I was generally safe with friends, but whenever I was alone they would walk behind me, singing about me, teasing me, pointing me out to everyone.

It’s odd. The worst song sounds harmless enough – it began “We love you Linda.” Yet I can’t tell you how profoundly I dreaded it, and how badly I wanted to just disappear into the ground whenever I saw them, or heard that song behind me. It echoed in my nightmares for years. Their incessant mockery, and the attention they drew to me, was unbearably distressing.

There was plenty more, of course. Most of it not as benign. No aspect of my appearance or behaviour went un-mocked. My hair, my clumsiness, my clothing, accent, food – everything I said and did. It was all, apparently, contemptible.

Sometimes I wonder – do those girls even remember it? Did it mean anything to them?

I have often pondered whether I could have made it stop. Certainly the advice “just ignore them”, which I followed as scrupulously as physically possible, was all but catastrophic. I vividly remember the way they took it as a challenge. How far could they push me before I snapped? Those rare times when I said something back were snatched up like trophies, and used for further torment.

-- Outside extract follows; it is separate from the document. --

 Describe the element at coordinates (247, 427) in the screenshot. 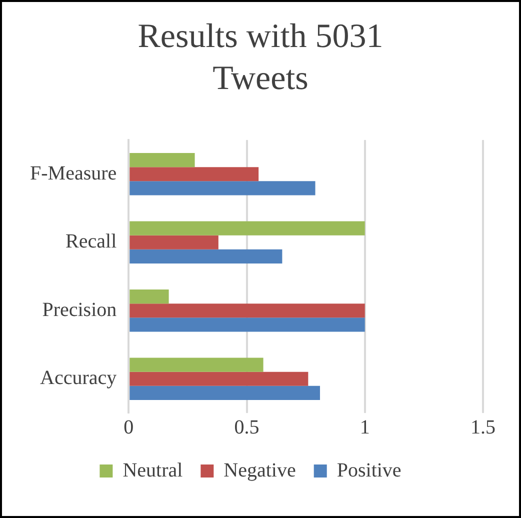

I see `x-tick-label: 0.5` at that location.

Just writing about it now, the fear, humiliation and rage swirl around me again. Rage at them for their cruelty, but even stronger rage against myself for whatever it was about me that drew this torment down on me. These days I know that it was much more about them than it was about me. I know that intellectually, but the emotions still run deep. The sense of shame and failure is hard to shake off.

I think the worst part was the sense that it was inescapable and unavoidable – somehow my due lot in life. “Just ignore them” was the best I could do, and I did it with all my heart, magnifying my own torment with the belief that I was irretrievable and beyond help. Of course, back then it might not have helped going to the teachers with it. I wasn’t bruised or bleeding. But I wish I had tried. Who knows – it might even have helped the bullies.

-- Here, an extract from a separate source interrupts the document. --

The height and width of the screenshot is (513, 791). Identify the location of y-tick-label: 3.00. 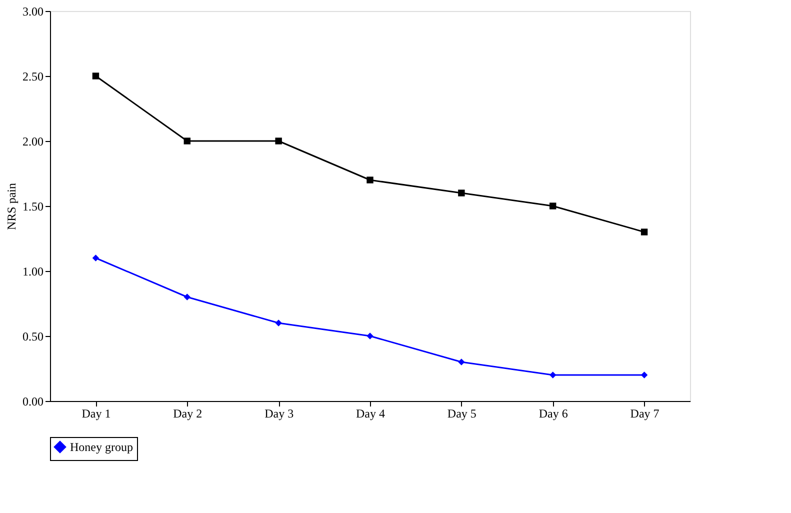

Perhaps it was because I wasn’t good at blending in. I was always bored by mindless conformity. Maybe it was worse being at an all female school, but whatever the reasons, not conforming was a dreadful crime that never went unpunished.

That wasn’t all it was though. Other girls were different in more visible ways than I ever was, and they didn’t seem to attract the same level of torture (although it may be that I was too miserable to notice).

In the grip of adolescent angst and uncertainty, it seemed clear that I somehow deserved it. I was not able to get through school in harmless obscurity. I had to admit to not liking the colour pink, or give a different answer to questions in class. I was always getting myself noticed.

Oddly enough, it didn’t teach me to keep my head down. Perhaps at 185cm tall that was always going to be too much to ask. I still have a tendency to put myself in the line of fire – particularly if I think something is unjust.

It strikes me as strange, in hindsight, that no passer-by ever intervened. Of all the other girls who must have seen it (and there were over 350 in my year level alone), not one ever turned around and said “hey, stop it. That’s mean.” Perhaps they didn’t realise the extent of it. Perhaps they were glad it wasn’t them. Perhaps they, too, thought I deserved it.

These days, anti-bullying campaigns in schools focus heavily on passers-by. Or more accurately, on not passing by. On stepping in and calling attention to the bullying.  They call it “Bystander Training”. Last year when my daughter was bullied a little in prep, her friends, some older kids, and even the grade sixes in her school rallied around her. There is a culture of looking out for each other in that school that is wonderful to see.

It is the intense sense of helplessness and unworthiness that makes it so hard for the victims of bullying to stand up for themselves. Imagine the profound effect it could have for a bystander to stand beside them and say “that’s not fair. Stop it.”

I believe the strongest impact we can have on the world is to stand up for what’s right. To speak out against injustice, stop to help those who need a hand, and to teach our children to do the same.